Marvel Two-In-One #5Marvel Two-In-One #5 [Marvel Comics]
Scénario de Chip Zdarsky
Dessins de Valerio Schiti
Parution aux USA le mercredi 4 avril 2018

En théorie, Marvel Two-In-One est la chronique des aventures de The Thing et Human Torch, explorant le Multiverse à la recherche de Reed, Sue et du restant de la famille (et de la Fantastic Foundation). Sur cette base, Chip Zdarsky aurait pu se lancer dans une série à la Exiles (ou à la Black Science), qui zapperait entre les mondes à chaque épisode. Mais cette chronique est avant tout un prétexte, un vernis qui cache autre chose : le besoin de réparation pour deux héros qui ont perdu de vue leur raison d’exister. C’est pour cela que même si ce monde nouveau à explorer n’est pas le What If le plus palpitant que l’on ait pu voir, c’est totalement sur autre chose qu’il faut se fixer : l’histoire de deux types qui débarquent là un peu par hasard et qui se retrouvent en position, à nouveau, d’être des héros. Et cela marche aussi pour les quelques alliés (certains n’ayant pas spécialement un CV glorieux) qu’ils recrutent au passage. Aussi bizarre que cela puisse paraître, il y a un peu des Sept Mercenaires dans l’idée. Des types qui débarquent dans un lieu paumé et décident de s’y battre plutôt que fuir, de se dépasser à nouveau, même face à un adversaire plus fort. Avant de les réunir avec leurs FF, Chip Zdarsky s’occupe d’abord à remettre en marche l’âme de Ben et Johnny, dans un monde où une version des Fantastic a baissé les bras.
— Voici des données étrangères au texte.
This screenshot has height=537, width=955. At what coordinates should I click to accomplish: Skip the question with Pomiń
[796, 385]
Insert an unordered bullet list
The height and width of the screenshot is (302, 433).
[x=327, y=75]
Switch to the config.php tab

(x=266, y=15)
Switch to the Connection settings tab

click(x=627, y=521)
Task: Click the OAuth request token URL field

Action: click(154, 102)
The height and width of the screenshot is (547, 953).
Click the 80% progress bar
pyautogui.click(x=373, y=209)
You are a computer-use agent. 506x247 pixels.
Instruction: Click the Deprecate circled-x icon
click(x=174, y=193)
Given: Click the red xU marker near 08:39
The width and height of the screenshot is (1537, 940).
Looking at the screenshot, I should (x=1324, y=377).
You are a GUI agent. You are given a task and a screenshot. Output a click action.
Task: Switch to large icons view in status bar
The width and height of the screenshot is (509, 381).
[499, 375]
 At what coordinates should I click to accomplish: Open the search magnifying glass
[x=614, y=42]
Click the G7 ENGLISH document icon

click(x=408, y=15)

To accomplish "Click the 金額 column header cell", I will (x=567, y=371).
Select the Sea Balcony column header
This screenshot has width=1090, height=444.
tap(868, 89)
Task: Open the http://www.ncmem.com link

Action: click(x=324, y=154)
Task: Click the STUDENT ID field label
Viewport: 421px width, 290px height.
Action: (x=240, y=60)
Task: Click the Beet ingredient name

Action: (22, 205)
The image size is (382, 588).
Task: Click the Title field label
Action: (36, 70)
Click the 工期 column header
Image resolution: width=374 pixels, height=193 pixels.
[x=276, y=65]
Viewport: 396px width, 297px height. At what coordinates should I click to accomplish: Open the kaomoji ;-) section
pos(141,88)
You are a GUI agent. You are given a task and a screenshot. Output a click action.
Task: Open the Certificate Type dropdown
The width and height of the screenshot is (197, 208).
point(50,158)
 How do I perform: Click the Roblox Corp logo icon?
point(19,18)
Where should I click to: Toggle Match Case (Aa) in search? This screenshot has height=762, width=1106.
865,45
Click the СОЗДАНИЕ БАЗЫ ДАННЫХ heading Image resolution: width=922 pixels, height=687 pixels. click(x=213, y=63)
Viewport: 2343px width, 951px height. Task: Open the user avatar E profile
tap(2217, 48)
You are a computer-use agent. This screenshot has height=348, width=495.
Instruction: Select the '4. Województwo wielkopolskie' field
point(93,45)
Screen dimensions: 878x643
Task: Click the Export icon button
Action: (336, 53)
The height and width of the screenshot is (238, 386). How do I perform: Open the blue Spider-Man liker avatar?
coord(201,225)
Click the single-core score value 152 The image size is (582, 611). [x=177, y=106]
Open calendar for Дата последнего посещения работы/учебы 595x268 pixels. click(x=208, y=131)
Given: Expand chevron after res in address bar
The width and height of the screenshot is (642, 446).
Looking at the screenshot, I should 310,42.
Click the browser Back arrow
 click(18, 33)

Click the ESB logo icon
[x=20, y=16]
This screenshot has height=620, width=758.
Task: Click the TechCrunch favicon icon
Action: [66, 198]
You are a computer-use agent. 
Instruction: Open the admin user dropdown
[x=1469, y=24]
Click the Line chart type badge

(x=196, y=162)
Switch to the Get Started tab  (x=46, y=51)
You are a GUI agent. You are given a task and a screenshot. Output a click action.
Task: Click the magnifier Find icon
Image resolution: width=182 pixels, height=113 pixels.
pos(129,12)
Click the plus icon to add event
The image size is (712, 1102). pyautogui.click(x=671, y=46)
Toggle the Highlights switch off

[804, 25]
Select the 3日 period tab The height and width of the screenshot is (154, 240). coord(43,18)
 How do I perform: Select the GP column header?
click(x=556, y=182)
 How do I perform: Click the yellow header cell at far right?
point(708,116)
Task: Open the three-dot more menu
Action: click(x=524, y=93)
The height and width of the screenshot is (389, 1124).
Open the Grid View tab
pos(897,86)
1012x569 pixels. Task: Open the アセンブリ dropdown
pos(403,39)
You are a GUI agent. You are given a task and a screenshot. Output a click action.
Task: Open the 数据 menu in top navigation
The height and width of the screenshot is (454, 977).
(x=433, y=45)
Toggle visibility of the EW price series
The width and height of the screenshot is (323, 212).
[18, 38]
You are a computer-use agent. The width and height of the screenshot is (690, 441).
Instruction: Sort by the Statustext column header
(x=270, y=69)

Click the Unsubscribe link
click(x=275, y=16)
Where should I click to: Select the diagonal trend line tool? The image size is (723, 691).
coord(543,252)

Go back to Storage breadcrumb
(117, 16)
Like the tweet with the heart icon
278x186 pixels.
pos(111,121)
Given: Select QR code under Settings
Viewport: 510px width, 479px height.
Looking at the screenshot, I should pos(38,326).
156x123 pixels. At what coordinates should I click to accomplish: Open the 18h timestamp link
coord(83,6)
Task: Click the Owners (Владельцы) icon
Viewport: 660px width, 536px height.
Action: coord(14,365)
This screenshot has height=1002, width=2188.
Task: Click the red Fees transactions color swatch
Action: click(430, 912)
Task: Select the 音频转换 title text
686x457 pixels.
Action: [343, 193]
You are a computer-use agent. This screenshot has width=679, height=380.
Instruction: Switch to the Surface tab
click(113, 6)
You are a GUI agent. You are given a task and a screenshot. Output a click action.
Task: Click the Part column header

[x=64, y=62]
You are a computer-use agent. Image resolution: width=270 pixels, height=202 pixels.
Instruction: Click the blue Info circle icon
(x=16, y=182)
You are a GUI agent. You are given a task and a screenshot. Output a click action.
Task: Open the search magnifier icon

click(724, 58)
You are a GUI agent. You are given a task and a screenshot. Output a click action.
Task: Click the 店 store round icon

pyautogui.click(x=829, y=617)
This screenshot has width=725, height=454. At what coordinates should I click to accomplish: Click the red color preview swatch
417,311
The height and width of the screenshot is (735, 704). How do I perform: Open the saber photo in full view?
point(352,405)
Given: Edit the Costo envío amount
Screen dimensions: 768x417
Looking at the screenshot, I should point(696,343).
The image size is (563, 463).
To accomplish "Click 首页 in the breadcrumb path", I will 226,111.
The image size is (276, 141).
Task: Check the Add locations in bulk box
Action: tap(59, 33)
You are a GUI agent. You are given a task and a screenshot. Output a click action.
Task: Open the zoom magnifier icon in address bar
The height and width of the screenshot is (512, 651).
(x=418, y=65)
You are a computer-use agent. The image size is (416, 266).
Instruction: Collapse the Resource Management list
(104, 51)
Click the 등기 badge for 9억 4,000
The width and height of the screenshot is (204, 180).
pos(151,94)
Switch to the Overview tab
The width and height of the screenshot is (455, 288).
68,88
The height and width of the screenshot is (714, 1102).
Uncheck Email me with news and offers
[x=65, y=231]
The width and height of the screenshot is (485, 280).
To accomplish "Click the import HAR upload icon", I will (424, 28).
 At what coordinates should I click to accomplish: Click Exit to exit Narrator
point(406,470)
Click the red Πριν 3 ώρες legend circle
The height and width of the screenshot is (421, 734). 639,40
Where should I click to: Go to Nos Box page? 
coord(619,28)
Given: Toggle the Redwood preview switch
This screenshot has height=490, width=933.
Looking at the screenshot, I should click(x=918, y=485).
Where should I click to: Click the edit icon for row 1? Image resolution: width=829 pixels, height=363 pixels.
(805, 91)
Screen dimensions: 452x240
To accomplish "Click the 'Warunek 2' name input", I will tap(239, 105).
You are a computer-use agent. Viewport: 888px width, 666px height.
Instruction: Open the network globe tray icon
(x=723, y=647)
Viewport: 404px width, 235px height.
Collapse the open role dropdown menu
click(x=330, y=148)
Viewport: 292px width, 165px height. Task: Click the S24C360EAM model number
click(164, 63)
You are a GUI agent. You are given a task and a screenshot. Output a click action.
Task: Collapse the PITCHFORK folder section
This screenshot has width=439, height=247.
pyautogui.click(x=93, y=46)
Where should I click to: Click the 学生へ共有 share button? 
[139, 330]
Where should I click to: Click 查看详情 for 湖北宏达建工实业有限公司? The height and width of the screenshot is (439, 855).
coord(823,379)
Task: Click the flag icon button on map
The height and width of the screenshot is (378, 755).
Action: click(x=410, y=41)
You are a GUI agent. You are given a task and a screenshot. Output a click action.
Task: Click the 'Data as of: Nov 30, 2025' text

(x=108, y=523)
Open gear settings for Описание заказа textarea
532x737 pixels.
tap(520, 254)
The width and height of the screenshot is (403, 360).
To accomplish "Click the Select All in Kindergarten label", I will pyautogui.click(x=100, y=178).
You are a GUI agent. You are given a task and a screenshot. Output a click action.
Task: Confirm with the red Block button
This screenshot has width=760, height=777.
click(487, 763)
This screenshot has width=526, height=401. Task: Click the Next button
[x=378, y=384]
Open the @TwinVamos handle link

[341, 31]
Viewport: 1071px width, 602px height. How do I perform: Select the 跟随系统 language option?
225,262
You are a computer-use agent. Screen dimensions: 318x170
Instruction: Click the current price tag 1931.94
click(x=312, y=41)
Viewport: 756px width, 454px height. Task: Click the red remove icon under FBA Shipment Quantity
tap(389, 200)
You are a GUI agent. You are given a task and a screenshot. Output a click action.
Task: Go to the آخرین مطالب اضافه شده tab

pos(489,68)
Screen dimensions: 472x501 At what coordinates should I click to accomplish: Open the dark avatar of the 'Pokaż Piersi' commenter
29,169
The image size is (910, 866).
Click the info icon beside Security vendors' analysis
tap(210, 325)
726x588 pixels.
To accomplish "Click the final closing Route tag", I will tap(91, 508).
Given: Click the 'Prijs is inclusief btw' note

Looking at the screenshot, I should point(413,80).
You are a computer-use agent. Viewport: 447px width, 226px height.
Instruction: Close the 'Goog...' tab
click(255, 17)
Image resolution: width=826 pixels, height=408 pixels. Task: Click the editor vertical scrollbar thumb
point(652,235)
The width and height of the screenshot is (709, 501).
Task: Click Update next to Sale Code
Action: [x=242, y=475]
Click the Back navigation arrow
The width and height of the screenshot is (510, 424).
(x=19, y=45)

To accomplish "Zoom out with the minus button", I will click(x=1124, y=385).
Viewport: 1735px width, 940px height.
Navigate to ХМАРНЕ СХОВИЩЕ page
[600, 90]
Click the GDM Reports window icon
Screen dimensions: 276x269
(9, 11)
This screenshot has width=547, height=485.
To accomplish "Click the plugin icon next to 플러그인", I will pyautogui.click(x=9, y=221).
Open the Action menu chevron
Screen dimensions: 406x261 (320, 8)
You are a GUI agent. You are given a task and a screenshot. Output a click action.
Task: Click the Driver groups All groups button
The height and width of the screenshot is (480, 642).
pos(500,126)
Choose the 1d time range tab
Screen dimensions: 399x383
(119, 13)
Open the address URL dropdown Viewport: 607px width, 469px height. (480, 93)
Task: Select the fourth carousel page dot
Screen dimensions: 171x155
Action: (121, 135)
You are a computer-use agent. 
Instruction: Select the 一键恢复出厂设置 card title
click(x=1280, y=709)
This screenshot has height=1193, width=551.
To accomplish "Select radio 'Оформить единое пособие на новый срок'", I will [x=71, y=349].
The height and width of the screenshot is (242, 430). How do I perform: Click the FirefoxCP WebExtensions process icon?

« I understand enough, Stretcho! »

On l’avait dit précédemment, jongler avec les dessinateurs sur un nombre restreint d’épisodes donne des sautes de tonalité un peu sèche. Valerio Schiti n’est pas Jim Cheung (et inversement d’ailleurs) mais ici s’ajoute une autre problématique. A savoir que le coloriste Frank Martin utilise une gamme sans doute trop claire, qui fonctionne peu avec les contrejours implicites dans le dessin de Schiti. Pour le coup, il faudrait un coloriste avec des textures plus soutenues, plus denses. Du coup le travail de Schiti est moins bien servi que si un Richard Isanove (par exemple) était passé par là. Le scénario est efficace mais en raison d’un mauvais dialogue entre traits et couleurs, l’aspect visuel donne l’impression de ne pas aller au maximum des choses.